(Saved entries)
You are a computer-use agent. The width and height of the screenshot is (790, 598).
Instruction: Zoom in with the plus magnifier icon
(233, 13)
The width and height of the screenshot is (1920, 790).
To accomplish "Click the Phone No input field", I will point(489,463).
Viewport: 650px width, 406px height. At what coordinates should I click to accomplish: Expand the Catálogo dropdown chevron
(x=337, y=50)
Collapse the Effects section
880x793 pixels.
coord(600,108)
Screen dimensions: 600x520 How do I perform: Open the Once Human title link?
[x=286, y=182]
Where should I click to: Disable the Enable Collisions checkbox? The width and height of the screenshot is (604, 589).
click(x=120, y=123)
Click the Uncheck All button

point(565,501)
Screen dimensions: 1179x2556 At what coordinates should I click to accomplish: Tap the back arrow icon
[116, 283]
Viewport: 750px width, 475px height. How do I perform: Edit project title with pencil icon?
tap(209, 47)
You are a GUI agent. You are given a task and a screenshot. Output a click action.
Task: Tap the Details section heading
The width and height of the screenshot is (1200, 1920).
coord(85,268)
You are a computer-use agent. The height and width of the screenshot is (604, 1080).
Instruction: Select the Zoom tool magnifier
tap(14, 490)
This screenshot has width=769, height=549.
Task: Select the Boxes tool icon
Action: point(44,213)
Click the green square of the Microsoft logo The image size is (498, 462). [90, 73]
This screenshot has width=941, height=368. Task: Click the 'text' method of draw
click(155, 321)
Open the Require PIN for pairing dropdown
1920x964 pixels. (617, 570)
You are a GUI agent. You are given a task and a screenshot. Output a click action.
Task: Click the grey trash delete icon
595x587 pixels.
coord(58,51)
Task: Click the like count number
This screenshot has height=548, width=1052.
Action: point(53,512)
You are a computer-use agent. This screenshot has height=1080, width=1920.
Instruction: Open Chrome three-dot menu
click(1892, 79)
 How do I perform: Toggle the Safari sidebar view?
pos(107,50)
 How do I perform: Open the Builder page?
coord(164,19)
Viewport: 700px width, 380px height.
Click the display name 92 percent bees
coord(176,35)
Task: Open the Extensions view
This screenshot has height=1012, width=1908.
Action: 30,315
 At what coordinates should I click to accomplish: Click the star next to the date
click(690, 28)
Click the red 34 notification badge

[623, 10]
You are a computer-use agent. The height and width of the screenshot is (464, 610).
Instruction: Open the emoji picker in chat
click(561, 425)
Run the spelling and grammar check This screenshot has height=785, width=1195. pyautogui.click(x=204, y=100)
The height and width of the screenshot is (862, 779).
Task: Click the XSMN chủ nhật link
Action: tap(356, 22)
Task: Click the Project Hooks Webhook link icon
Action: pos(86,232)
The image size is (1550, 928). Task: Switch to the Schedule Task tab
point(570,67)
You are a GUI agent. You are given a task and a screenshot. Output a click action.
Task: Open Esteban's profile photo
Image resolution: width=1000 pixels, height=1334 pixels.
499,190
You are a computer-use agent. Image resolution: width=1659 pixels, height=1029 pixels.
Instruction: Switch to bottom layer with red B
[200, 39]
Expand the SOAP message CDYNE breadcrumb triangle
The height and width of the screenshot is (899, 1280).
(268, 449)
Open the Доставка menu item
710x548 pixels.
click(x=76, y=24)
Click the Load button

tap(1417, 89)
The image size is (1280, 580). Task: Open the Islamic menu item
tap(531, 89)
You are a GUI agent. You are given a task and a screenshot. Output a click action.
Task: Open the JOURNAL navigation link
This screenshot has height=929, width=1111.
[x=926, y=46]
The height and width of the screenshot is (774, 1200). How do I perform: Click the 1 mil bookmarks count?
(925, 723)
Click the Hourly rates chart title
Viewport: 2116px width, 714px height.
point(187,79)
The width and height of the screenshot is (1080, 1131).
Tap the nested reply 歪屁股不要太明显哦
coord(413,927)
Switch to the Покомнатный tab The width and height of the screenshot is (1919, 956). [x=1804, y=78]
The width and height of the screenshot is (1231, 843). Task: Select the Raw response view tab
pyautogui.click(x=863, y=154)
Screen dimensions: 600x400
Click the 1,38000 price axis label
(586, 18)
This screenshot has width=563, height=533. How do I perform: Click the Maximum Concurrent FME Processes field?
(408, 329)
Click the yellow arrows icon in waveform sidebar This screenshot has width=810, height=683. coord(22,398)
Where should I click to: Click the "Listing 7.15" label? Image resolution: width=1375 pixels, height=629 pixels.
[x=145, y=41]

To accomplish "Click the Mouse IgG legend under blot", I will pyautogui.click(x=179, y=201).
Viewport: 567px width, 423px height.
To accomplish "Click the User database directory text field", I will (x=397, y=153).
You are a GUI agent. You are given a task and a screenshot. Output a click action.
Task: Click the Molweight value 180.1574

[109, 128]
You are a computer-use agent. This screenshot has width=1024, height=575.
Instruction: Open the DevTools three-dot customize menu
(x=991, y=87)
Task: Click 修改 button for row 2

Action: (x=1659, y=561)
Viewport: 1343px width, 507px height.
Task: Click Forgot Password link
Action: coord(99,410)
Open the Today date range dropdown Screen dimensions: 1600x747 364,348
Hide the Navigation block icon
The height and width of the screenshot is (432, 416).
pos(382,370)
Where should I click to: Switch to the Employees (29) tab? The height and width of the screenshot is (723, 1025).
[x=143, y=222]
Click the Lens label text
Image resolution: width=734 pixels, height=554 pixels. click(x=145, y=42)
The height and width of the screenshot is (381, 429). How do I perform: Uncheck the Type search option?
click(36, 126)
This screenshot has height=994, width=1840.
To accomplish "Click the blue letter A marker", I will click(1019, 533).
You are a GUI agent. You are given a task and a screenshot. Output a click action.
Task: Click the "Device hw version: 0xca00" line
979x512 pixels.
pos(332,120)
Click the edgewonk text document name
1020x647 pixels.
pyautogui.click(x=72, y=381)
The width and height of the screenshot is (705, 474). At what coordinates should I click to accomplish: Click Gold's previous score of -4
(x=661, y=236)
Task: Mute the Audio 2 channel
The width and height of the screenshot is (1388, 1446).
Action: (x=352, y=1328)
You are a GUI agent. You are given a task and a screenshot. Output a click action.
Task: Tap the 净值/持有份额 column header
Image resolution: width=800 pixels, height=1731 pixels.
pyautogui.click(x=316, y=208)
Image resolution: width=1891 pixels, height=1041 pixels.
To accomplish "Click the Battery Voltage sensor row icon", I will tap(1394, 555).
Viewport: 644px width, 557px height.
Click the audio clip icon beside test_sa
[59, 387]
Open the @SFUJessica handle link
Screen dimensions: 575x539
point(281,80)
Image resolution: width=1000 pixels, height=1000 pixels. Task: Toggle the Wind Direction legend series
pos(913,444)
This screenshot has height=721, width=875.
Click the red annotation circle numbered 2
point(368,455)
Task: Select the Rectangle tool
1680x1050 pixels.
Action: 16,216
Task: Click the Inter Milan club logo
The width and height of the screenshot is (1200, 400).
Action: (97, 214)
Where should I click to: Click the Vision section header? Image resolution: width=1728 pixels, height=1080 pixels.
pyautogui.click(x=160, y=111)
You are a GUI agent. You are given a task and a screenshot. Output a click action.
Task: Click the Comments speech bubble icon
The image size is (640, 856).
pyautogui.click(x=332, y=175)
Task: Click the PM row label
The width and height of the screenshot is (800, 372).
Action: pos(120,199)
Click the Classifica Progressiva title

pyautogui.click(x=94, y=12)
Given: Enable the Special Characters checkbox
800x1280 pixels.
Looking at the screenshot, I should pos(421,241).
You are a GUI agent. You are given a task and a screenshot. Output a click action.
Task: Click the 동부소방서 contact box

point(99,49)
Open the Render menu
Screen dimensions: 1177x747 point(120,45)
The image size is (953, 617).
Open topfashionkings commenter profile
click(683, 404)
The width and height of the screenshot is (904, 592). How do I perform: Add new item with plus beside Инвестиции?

• [Try it]
If a line above holds the string "will", copy it out.

• [Final answer]
To accomplish "Click the Phone No input field", I will point(489,463).
To accomplish "Click the Mouse IgG legend under blot", I will pyautogui.click(x=179, y=201).
To accomplish "Click the User database directory text field", I will (x=397, y=153).
To accomplish "Click the blue letter A marker", I will click(1019, 533).
To accomplish "Click the Battery Voltage sensor row icon", I will tap(1394, 555).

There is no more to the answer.